Download Silk Road Pilgrimage Book in PDF, Epub and Kindle

This book serves two different purposes. Firstly, it is intended as an evangelistic book that can be given to Muslims. It contains dialogues with Muslims about a wide range of spiritual issues and unpacks some deeper meanings that most Muslims have not thought about when they observe practices such as almsgiving, fasting or circumcision. Secondly, the book serves as a handbook or model for Christians in finding points of contact for constructive dialogues with people from Islamic backgrounds. The themes mentioned above are relevant especially in Muslim contexts, while some other 'points of contact' relate to particular issues in certain cultures, such as using traditional Central Asian rugs or carpets as a bridge for sharing about Jesus. Still other topics are general human issues such as questions of suffering, bringing up children, or the activities of angels, which may be of interest to people from almost any culture. The book is based on the author's experiences of talking with Muslims in Central Asia and the Caucasus region. There is no single approach that is suitable for everyone, so this book provides a repertoire of possible approaches that can be used in particular circumstances when talking with people from Muslim backgrounds.

A Silk Road Pilgrimage

A Silk Road Pilgrimage
Author: Richard Showalter,Jewel Showalter
Publsiher: Herald Press (VA)
Total Pages: 0
Release: 2009
Genre: Asia
ISBN: 0836194772

Download A Silk Road Pilgrimage Book in PDF, Epub and Kindle

The silk road is a loose network of ancient trade routes from China to Bulgaria. In 2007, Richard and Jewel Showalter traveled this ancient highway and visited with missionaries, church leaders, pastors, and ordinary people of the Church of the East, an expression of Christianity little known to the West. In this book they share glimpses of their journey across Asia and invite readers to explore the historical landscape.

The Silk Road

The Silk Road
Author: Kathryn Davis
Publsiher: Graywolf Press
Total Pages: 144
Release: 2019-03-05
Genre: Fiction
ISBN: 9781555978785

Download The Silk Road Book in PDF, Epub and Kindle

A spellbinding novel about transience and mortality, by one of the most original voices in American literature The Silk Road begins on a mat in yoga class, deep within a labyrinth on a settlement somewhere in the icy north, under the canny guidance of Jee Moon.
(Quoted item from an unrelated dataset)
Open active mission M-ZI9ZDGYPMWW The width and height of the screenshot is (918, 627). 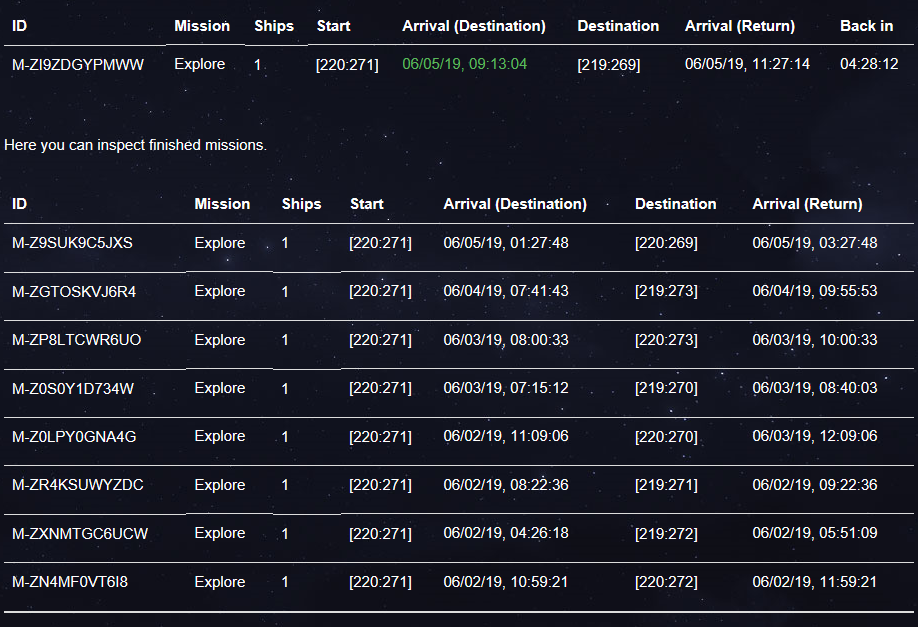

When someone fails to arise from corpse pose, the Astronomer, the Archivist, the Botanist, the Keeper, the Topologist, the Geographer, the Iceman, and the Cook remember the paths that brought them there—paths on which they still seem to be traveling. The Silk Road also begins in rivalrous skirmishing for favor, in the protected Eden of childhood, and it ends in the harrowing democracy of mortality, in sickness and loss and death. Kathryn Davis’s sleight of hand brings the past, present, and future forward into brilliant coexistence; in an endlessly shifting landscape, her characters make their way through ruptures, grief, and apocalypse, from existence to nonexistence, from embodiment to pure spirit. Since the beginning of her extraordinary career, Davis has been fascinated by journeys. Her books have been shaped around road trips, walking tours, hegiras, exiles: and now, in this triumphant novel, a pilgrimage. The Silk Road is her most explicitly allegorical novel and also her most profound vehicle; supple and mesmerizing, the journey here is not undertaken by a single protagonist but by a community of separate souls—a family, a yoga class, a generation. Its revelations are ravishing and desolating.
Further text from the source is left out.